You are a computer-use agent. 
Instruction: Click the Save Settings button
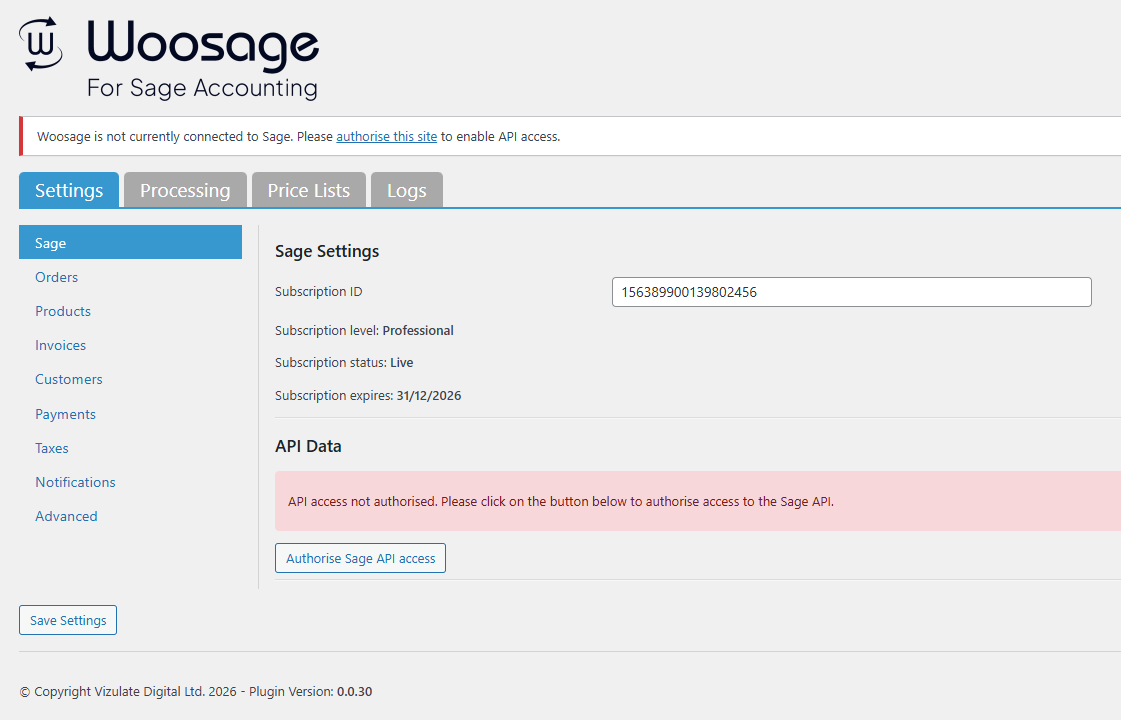pos(68,620)
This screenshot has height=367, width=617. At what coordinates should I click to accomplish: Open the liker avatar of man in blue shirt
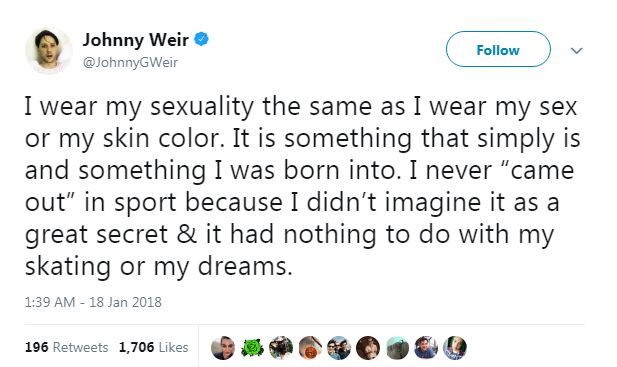426,348
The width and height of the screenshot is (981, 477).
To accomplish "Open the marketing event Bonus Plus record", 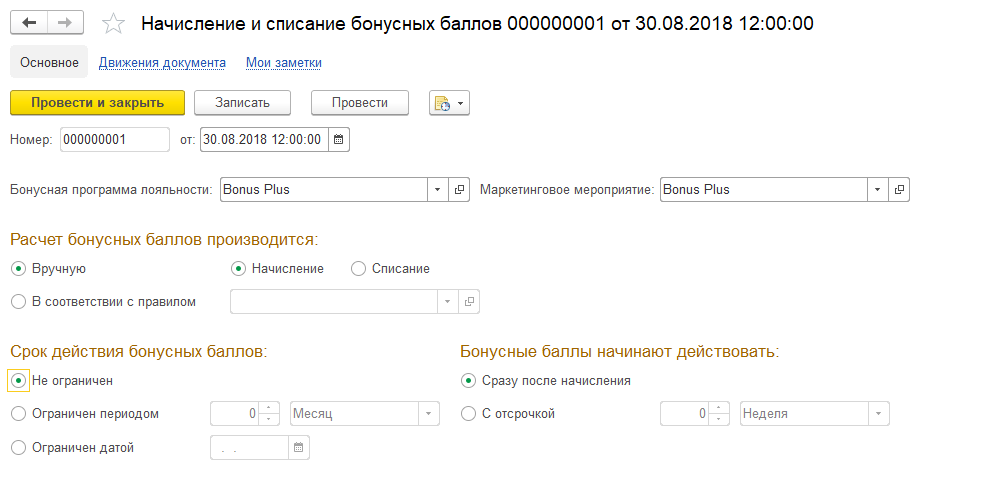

========================

Which lines run from the one containing "The width and" through the last line of the entries above? Output them exactly, both ends included, with no pictures.

◆ RESPONSE AREA:
The width and height of the screenshot is (981, 477).
To accomplish "Open the marketing event Bonus Plus record", 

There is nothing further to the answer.